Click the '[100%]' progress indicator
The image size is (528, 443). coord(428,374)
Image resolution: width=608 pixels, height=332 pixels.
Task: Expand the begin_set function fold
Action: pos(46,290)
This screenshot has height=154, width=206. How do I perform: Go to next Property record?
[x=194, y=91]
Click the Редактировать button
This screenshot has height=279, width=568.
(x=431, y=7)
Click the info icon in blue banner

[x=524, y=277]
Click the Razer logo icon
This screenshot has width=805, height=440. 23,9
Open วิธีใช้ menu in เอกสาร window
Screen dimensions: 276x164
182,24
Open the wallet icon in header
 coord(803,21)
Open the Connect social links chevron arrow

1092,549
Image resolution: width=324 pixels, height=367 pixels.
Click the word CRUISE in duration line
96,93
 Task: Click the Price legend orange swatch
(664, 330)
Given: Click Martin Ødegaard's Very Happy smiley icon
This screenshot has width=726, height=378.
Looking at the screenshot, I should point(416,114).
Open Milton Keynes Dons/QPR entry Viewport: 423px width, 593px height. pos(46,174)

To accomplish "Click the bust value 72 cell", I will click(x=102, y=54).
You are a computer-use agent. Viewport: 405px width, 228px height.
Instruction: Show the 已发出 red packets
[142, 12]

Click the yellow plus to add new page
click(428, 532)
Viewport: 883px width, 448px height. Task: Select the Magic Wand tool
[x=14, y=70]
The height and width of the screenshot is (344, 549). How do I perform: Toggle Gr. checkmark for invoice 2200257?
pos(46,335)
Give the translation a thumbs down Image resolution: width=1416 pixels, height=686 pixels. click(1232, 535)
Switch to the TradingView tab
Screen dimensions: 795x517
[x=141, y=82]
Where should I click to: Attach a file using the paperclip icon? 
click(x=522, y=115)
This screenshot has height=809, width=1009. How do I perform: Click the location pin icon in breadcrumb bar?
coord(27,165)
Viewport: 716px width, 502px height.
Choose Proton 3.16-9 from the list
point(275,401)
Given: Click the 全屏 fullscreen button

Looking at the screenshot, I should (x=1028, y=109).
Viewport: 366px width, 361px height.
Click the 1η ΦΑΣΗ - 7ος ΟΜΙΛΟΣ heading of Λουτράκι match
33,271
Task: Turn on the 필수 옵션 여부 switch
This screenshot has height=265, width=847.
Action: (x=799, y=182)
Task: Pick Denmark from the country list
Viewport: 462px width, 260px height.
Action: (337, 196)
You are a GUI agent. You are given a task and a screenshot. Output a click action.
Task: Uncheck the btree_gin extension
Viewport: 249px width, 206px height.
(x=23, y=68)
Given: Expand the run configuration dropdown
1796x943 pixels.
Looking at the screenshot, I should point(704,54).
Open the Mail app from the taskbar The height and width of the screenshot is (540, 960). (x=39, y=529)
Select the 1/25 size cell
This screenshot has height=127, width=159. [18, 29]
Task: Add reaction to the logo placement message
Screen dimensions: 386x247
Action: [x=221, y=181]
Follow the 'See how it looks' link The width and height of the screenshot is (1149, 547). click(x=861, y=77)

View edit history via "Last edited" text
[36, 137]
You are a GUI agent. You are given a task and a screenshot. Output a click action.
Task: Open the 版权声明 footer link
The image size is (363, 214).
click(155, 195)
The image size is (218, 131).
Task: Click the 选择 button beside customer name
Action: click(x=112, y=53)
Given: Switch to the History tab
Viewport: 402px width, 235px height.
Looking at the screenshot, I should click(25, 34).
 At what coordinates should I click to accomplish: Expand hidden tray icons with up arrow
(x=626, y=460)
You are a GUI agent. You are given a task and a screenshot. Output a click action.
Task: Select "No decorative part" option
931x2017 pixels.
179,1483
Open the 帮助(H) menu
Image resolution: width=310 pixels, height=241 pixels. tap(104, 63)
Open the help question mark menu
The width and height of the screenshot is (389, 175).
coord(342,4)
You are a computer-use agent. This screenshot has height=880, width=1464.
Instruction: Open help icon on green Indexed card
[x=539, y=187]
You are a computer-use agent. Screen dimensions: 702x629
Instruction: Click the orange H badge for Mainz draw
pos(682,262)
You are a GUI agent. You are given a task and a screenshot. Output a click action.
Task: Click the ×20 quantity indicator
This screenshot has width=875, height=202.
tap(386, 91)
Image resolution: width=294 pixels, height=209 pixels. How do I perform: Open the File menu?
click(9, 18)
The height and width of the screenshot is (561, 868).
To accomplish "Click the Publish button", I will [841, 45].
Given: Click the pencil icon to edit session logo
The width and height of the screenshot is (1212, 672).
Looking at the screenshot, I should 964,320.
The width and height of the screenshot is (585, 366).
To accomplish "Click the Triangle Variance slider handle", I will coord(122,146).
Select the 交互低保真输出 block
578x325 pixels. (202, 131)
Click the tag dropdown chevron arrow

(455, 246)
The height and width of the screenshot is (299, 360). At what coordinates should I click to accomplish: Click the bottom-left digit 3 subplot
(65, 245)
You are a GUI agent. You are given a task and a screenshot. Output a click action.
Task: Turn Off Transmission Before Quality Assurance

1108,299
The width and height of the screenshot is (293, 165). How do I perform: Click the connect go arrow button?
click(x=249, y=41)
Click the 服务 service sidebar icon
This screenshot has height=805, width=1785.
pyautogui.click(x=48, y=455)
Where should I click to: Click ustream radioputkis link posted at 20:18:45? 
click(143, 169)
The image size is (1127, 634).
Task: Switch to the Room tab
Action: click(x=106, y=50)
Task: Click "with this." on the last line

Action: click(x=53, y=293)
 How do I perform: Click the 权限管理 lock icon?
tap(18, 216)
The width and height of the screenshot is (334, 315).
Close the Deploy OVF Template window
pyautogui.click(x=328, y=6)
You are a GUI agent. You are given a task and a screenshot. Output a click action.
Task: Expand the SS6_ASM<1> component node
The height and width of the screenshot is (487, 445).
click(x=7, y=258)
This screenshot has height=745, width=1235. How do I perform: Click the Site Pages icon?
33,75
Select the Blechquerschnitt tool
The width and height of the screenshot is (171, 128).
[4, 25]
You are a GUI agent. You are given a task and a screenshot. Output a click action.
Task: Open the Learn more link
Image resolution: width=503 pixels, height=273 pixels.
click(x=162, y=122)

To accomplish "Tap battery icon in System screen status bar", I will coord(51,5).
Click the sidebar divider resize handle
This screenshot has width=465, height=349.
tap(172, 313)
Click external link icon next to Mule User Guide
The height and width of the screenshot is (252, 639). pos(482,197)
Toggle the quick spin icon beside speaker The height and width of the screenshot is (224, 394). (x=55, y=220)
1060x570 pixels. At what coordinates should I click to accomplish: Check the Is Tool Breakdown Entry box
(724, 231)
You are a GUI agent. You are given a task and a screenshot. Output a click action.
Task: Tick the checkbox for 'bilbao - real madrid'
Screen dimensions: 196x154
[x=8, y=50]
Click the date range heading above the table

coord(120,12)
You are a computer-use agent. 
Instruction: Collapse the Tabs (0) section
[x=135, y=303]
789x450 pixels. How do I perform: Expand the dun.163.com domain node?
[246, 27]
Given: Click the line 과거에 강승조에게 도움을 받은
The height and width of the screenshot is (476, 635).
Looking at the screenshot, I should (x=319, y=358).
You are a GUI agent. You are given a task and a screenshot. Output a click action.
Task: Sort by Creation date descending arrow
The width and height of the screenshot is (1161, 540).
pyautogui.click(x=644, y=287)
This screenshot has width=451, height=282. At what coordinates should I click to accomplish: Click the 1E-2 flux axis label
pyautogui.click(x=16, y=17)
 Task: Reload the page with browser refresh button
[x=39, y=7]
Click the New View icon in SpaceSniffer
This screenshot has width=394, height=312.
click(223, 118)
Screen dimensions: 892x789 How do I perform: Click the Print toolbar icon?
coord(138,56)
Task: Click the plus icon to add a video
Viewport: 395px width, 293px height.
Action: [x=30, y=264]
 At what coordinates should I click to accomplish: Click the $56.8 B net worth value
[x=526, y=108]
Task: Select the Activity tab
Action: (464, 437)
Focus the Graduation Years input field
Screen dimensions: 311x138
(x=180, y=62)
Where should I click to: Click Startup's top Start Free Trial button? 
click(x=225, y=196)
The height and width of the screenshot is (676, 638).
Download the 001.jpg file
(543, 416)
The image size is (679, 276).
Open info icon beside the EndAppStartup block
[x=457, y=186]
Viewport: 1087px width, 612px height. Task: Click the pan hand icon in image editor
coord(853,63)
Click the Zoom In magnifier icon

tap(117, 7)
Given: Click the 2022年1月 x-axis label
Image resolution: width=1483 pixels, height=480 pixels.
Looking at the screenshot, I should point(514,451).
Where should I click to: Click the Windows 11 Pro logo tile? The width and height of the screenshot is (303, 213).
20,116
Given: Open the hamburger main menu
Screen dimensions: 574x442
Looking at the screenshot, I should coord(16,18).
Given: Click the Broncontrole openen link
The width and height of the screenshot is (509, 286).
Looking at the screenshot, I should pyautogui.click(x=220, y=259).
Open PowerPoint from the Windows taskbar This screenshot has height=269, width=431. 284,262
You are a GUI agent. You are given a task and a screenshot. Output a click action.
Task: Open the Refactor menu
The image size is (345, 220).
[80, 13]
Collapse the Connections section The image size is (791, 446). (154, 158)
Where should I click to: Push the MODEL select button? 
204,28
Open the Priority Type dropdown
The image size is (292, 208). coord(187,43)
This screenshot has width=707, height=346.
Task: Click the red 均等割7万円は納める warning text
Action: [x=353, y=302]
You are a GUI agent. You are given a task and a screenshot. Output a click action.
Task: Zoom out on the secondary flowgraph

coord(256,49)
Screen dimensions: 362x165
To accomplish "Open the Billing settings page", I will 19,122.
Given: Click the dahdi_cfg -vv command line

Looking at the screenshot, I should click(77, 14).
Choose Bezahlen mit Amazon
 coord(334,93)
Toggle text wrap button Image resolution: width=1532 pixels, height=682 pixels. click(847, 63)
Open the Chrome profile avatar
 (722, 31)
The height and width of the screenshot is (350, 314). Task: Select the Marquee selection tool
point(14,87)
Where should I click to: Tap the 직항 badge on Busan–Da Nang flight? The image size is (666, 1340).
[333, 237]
.....
As listed above, the lines from the line with "Given: Expand the run configuration dropdown" to the line with "Open the Mail" are to be echoed exactly, with both ends included and nothing added.

Given: Expand the run configuration dropdown
1796x943 pixels.
Looking at the screenshot, I should point(704,54).
Open the Mail app from the taskbar The height and width of the screenshot is (540, 960). (x=39, y=529)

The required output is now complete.